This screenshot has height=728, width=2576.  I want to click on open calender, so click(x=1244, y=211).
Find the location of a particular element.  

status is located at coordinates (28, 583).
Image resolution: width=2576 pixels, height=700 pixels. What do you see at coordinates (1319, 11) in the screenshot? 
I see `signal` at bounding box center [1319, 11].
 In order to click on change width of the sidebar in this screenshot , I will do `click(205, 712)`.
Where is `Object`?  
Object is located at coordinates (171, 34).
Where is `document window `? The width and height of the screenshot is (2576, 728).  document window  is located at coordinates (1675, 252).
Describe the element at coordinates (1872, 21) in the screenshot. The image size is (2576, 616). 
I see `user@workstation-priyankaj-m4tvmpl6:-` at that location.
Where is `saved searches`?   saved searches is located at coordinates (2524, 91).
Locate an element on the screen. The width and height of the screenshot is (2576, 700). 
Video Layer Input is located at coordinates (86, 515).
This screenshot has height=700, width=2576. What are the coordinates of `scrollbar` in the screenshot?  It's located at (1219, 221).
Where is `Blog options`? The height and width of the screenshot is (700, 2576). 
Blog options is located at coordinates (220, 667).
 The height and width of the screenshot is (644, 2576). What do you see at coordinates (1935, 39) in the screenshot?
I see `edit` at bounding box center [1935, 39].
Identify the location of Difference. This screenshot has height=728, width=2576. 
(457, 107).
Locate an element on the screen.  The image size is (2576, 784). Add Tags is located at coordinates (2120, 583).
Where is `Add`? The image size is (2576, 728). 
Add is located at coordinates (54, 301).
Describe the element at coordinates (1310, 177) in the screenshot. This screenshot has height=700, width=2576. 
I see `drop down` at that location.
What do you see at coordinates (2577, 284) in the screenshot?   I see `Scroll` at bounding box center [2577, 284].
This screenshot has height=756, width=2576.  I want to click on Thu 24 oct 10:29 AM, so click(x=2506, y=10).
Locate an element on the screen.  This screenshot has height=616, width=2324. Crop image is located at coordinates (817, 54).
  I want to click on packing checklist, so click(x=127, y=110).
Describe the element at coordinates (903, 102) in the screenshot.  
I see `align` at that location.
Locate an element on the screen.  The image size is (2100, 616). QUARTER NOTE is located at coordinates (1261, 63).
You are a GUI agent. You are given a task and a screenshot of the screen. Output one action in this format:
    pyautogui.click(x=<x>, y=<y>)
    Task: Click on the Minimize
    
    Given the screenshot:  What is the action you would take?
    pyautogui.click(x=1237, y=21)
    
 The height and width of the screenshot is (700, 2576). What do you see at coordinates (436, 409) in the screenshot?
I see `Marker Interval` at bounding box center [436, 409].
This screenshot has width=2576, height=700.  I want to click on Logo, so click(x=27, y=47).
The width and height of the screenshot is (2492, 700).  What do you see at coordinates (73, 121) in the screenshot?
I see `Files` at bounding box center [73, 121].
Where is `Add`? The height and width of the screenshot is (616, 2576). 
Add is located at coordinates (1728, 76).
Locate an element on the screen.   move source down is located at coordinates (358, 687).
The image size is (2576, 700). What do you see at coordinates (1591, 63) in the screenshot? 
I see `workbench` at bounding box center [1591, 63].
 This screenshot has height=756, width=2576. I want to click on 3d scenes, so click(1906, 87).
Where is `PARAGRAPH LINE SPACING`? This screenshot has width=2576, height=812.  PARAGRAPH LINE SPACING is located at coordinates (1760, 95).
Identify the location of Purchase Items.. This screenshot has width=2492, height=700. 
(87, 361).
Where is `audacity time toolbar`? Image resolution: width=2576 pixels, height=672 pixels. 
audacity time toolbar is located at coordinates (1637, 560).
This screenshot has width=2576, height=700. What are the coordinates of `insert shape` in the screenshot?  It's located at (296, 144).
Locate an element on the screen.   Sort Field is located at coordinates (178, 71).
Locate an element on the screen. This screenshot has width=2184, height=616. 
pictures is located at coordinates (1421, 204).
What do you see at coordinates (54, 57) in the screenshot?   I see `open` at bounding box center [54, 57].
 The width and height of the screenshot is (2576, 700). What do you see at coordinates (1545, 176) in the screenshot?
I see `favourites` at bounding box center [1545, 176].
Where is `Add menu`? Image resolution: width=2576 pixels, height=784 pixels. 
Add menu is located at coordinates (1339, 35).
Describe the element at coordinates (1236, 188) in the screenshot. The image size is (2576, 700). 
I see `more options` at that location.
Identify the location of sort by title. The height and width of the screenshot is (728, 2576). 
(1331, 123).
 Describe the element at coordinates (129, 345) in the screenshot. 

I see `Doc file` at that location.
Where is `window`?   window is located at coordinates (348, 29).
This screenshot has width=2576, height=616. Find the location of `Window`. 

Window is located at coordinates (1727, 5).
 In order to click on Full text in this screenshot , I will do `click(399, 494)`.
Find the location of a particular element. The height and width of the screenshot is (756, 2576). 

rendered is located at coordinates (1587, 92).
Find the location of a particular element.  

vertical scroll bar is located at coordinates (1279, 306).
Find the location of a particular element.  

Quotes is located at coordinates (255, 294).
● ● ●
**What the task asks**
Render the entire listing above as a numbered list with one entry per line, omitting the blank lines.

**Task answer**
1. This screenshot has height=728, width=2576.  I want to click on open calender, so click(x=1244, y=211).
2. Find the location of a particular element.  
3. status is located at coordinates (28, 583).
4. Image resolution: width=2576 pixels, height=700 pixels. What do you see at coordinates (1319, 11) in the screenshot? 
5. I see `signal` at bounding box center [1319, 11].
6.  In order to click on change width of the sidebar in this screenshot , I will do `click(205, 712)`.
7. Where is `Object`?  
8. Object is located at coordinates (171, 34).
9. Where is `document window `? The width and height of the screenshot is (2576, 728).  document window  is located at coordinates (1675, 252).
10. Describe the element at coordinates (1872, 21) in the screenshot. The image size is (2576, 616). 
11. I see `user@workstation-priyankaj-m4tvmpl6:-` at that location.
12. Where is `saved searches`?   saved searches is located at coordinates (2524, 91).
13. Locate an element on the screen. The width and height of the screenshot is (2576, 700). 
14. Video Layer Input is located at coordinates (86, 515).
15. This screenshot has height=700, width=2576. What are the coordinates of `scrollbar` in the screenshot?  It's located at (1219, 221).
16. Where is `Blog options`? The height and width of the screenshot is (700, 2576). 
17. Blog options is located at coordinates (220, 667).
18.  The height and width of the screenshot is (644, 2576). What do you see at coordinates (1935, 39) in the screenshot?
19. I see `edit` at bounding box center [1935, 39].
20. Identify the location of Difference. This screenshot has height=728, width=2576. 
21. (457, 107).
22. Locate an element on the screen.  The image size is (2576, 784). Add Tags is located at coordinates (2120, 583).
23. Where is `Add`? The image size is (2576, 728). 
24. Add is located at coordinates (54, 301).
25. Describe the element at coordinates (1310, 177) in the screenshot. This screenshot has height=700, width=2576. 
26. I see `drop down` at that location.
27. What do you see at coordinates (2577, 284) in the screenshot?   I see `Scroll` at bounding box center [2577, 284].
28. This screenshot has height=756, width=2576.  I want to click on Thu 24 oct 10:29 AM, so click(x=2506, y=10).
29. Locate an element on the screen.  This screenshot has height=616, width=2324. Crop image is located at coordinates (817, 54).
30.   I want to click on packing checklist, so click(x=127, y=110).
31. Describe the element at coordinates (903, 102) in the screenshot.  
32. I see `align` at that location.
33. Locate an element on the screen.  The image size is (2100, 616). QUARTER NOTE is located at coordinates (1261, 63).
34. You are a GUI agent. You are given a task and a screenshot of the screen. Output one action in this format:
35.     pyautogui.click(x=<x>, y=<y>)
36.     Task: Click on the Minimize
37.     Given the screenshot:  What is the action you would take?
38.     pyautogui.click(x=1237, y=21)
39.  The height and width of the screenshot is (700, 2576). What do you see at coordinates (436, 409) in the screenshot?
40. I see `Marker Interval` at bounding box center [436, 409].
41. This screenshot has width=2576, height=700.  I want to click on Logo, so click(x=27, y=47).
42. The width and height of the screenshot is (2492, 700).  What do you see at coordinates (73, 121) in the screenshot?
43. I see `Files` at bounding box center [73, 121].
44. Where is `Add`? The height and width of the screenshot is (616, 2576). 
45. Add is located at coordinates (1728, 76).
46. Locate an element on the screen.   move source down is located at coordinates (358, 687).
47. The image size is (2576, 700). What do you see at coordinates (1591, 63) in the screenshot? 
48. I see `workbench` at bounding box center [1591, 63].
49.  This screenshot has height=756, width=2576. I want to click on 3d scenes, so click(1906, 87).
50. Where is `PARAGRAPH LINE SPACING`? This screenshot has width=2576, height=812.  PARAGRAPH LINE SPACING is located at coordinates (1760, 95).
51. Identify the location of Purchase Items.. This screenshot has width=2492, height=700. 
52. (87, 361).
53. Where is `audacity time toolbar`? Image resolution: width=2576 pixels, height=672 pixels. 
54. audacity time toolbar is located at coordinates (1637, 560).
55. This screenshot has width=2576, height=700. What are the coordinates of `insert shape` in the screenshot?  It's located at (296, 144).
56. Locate an element on the screen.   Sort Field is located at coordinates (178, 71).
57. Locate an element on the screen. This screenshot has width=2184, height=616. 
58. pictures is located at coordinates (1421, 204).
59. What do you see at coordinates (54, 57) in the screenshot?   I see `open` at bounding box center [54, 57].
60.  The width and height of the screenshot is (2576, 700). What do you see at coordinates (1545, 176) in the screenshot?
61. I see `favourites` at bounding box center [1545, 176].
62. Where is `Add menu`? Image resolution: width=2576 pixels, height=784 pixels. 
63. Add menu is located at coordinates (1339, 35).
64. Describe the element at coordinates (1236, 188) in the screenshot. The image size is (2576, 700). 
65. I see `more options` at that location.
66. Identify the location of sort by title. The height and width of the screenshot is (728, 2576). 
67. (1331, 123).
68.  Describe the element at coordinates (129, 345) in the screenshot. 
69. I see `Doc file` at that location.
70. Where is `window`?   window is located at coordinates (348, 29).
71. This screenshot has width=2576, height=616. Find the location of `Window`. 
72. Window is located at coordinates (1727, 5).
73.  In order to click on Full text in this screenshot , I will do `click(399, 494)`.
74. Find the location of a particular element. The height and width of the screenshot is (756, 2576). 
75. rendered is located at coordinates (1587, 92).
76. Find the location of a particular element.  
77. vertical scroll bar is located at coordinates (1279, 306).
78. Find the location of a particular element.  
79. Quotes is located at coordinates (255, 294).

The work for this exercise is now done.